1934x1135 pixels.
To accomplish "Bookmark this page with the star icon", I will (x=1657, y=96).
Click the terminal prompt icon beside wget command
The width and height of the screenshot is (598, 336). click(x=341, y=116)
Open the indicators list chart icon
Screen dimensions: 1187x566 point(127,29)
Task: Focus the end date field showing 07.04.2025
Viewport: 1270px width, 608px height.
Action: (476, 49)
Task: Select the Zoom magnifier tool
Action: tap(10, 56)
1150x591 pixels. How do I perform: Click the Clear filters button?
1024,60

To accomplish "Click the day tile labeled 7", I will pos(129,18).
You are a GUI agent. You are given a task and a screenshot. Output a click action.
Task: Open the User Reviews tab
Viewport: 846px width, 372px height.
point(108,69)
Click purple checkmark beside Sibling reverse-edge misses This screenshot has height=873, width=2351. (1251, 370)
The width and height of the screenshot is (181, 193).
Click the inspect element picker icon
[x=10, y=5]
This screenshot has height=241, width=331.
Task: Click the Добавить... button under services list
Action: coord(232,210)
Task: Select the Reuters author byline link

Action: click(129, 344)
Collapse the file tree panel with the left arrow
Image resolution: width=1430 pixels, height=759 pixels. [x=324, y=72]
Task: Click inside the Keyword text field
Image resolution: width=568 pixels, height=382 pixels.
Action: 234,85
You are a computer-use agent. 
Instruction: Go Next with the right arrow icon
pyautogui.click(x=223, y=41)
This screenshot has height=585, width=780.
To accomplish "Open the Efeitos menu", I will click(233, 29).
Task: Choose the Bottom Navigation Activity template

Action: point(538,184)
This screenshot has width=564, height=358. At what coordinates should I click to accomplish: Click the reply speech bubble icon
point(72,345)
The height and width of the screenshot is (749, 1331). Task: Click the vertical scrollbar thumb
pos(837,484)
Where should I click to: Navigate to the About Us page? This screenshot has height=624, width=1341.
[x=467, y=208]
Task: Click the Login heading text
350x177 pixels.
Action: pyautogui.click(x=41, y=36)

________

The task
Output exactly the line containing "Where should I" together with every line after it, ending at the final line of the entries.

Answer to the exercise
Where should I click to: Navigate to the About Us page? This screenshot has height=624, width=1341.
[x=467, y=208]
Task: Click the Login heading text
350x177 pixels.
Action: pyautogui.click(x=41, y=36)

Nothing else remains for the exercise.